As long as the term "religious war" is used, the practice of religion cannot be solved with logic. I trust the "Science of the Universe more than I do the "Religion of the Universe".
I'm getting off on a tangent here but, one of my arguments in other threads has been both something and nothing can exist at the same time, depending on the observer/interactor.
So I'm not adverse to contradictions regarding existence, as long as we're still talking about an actual existent. But when you get into talking about "spirit" as an existent apart from a physical host as some kind valid argument, I have to ask, where is an example of "spirit" or mind or whatever ephemeral "existent" you're proposing existing independent of a physical host?
Why does it have to be a he? At least change the gender so this argument is not so predictable.
cosmictotem,
Yeah, ''nothing'' only relates to ''something''. But can something come from nothing? Good luck trying to explain that.
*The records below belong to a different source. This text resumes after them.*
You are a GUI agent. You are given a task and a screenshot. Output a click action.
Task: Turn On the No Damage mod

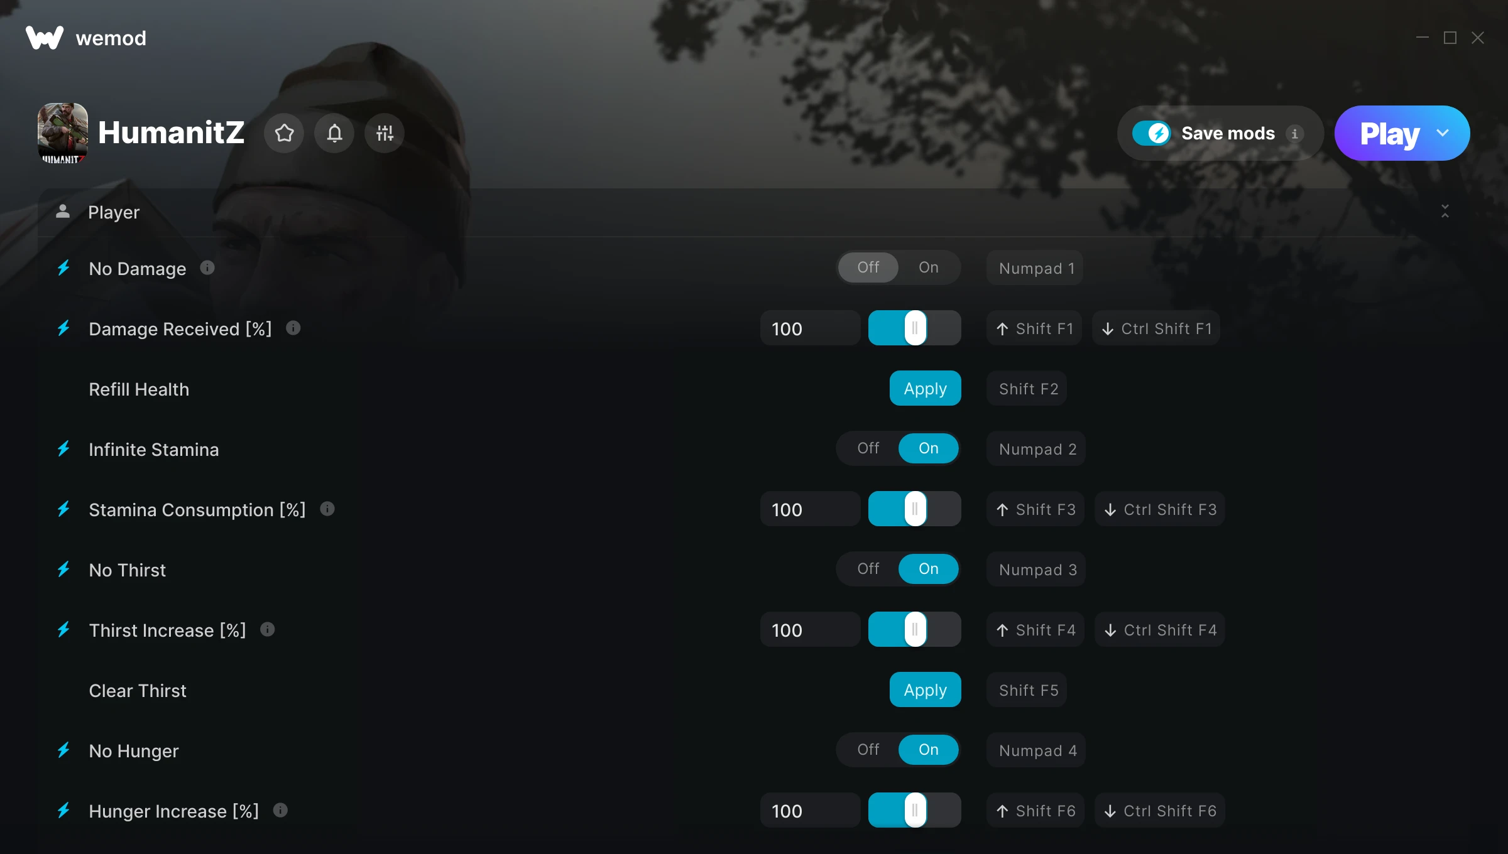tap(929, 268)
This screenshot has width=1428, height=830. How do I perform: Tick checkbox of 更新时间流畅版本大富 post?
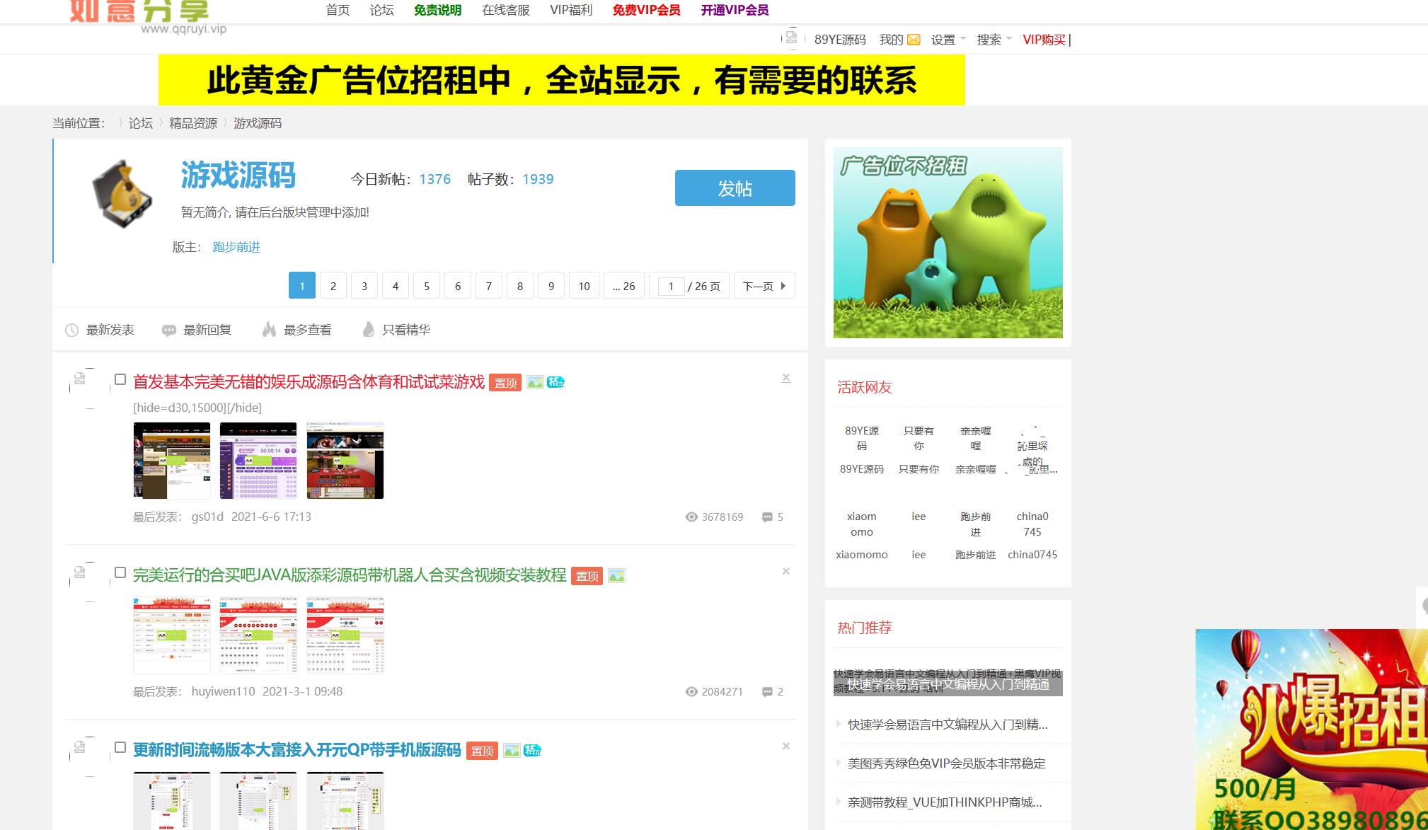click(120, 747)
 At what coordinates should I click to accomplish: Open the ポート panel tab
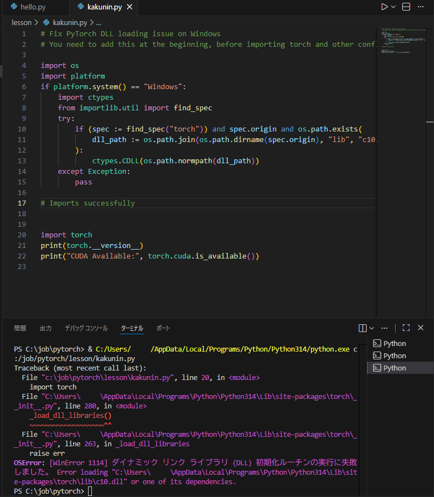coord(163,328)
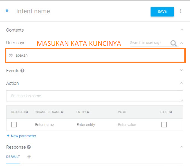Image resolution: width=190 pixels, height=166 pixels.
Task: Click the Parameter Name help icon
Action: (62, 112)
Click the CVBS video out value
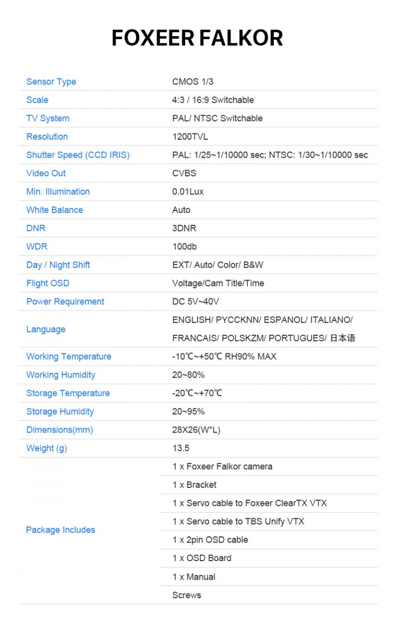Screen dimensions: 396x624 (x=184, y=173)
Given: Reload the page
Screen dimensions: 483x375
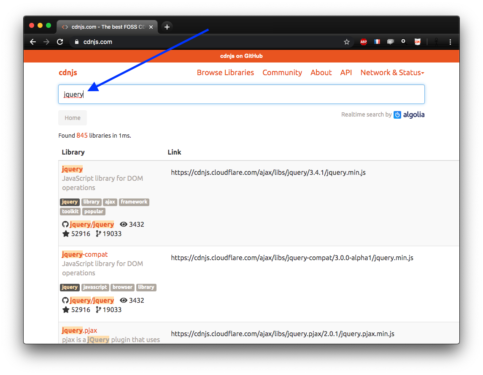Looking at the screenshot, I should (60, 42).
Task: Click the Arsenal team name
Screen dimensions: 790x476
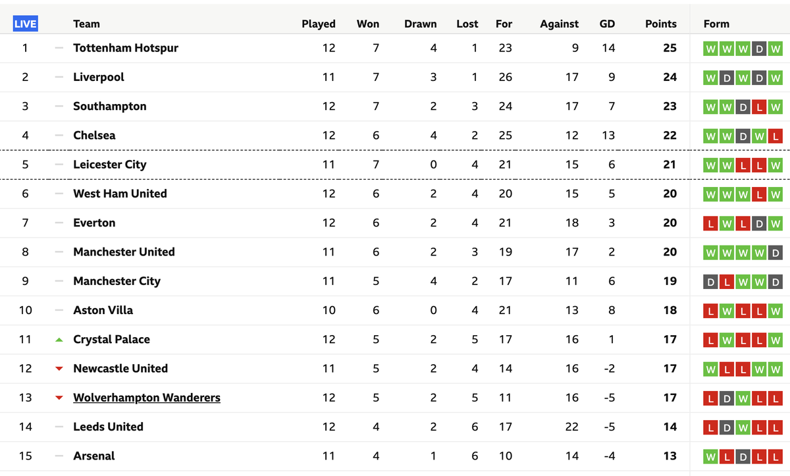Action: tap(94, 456)
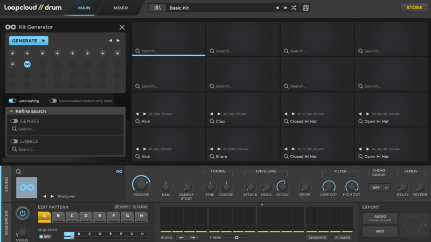Open the Store
Viewport: 431px width, 242px height.
[414, 8]
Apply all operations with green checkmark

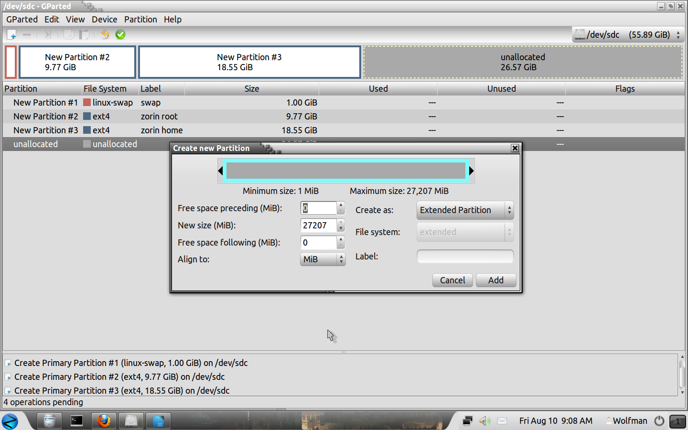tap(120, 34)
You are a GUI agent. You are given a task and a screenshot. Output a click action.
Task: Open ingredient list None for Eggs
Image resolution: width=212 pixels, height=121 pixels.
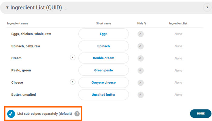click(x=178, y=34)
I propose that pure consciousness transcends matter, as it acts completely different. I don't know of anything in nature that we can say possess consciousness (apart from living beings), or on the way to it. It's the one thing that can contradict, harness, and to some degree, control nature. I believe that consciousness is symptomatic of sipirit.
jan.
Is there any evidence of consciousness in anything other than a physical creature? Good luck trying to explain that.